What to produce ::
Write out everything from the line containing "This screenshot has height=819, width=1456." down through the line containing "Action: (x=473, y=442)" as a two-column CSV with the headers instruction and answer. Give one row per entry, with the entry's text and its answer each in a single quoted field and line breaks replaced by spaces.
[BEGIN Data for processing]
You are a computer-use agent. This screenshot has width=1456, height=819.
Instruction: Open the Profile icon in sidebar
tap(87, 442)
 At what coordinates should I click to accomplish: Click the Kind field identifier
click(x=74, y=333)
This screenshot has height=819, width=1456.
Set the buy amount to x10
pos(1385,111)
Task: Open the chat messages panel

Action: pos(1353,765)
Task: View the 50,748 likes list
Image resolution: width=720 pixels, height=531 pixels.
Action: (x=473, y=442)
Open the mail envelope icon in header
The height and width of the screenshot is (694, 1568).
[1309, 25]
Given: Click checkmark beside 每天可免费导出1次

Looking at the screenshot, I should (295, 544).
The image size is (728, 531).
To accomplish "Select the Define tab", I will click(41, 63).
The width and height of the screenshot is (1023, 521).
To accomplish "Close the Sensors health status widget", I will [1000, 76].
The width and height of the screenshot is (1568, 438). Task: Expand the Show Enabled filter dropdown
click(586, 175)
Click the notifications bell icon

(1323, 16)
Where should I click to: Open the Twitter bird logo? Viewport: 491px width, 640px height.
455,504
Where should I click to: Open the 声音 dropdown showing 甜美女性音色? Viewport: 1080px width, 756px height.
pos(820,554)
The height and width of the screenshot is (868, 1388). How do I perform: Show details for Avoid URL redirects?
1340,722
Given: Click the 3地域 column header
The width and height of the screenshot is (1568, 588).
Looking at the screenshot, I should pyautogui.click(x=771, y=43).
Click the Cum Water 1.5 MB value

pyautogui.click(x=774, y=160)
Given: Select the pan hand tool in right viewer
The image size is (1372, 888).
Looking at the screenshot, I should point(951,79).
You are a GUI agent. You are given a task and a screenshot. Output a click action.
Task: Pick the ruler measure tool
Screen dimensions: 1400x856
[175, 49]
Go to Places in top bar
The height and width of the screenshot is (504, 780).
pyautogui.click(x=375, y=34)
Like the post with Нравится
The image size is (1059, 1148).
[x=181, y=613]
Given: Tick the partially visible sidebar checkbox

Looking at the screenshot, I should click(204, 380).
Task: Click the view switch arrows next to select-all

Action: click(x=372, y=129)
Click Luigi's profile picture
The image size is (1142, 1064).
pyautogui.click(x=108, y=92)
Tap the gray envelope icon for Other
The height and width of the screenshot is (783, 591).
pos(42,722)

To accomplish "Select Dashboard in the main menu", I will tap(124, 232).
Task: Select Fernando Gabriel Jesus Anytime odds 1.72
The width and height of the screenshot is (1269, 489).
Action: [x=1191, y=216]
[END Data for processing]
Solution for this exercise ::
instruction,answer
"This screenshot has height=819, width=1456. Set the buy amount to x10","pos(1385,111)"
"Task: Open the chat messages panel","Action: pos(1353,765)"
"Task: View the 50,748 likes list Image resolution: width=720 pixels, height=531 pixels.","Action: (x=473, y=442)"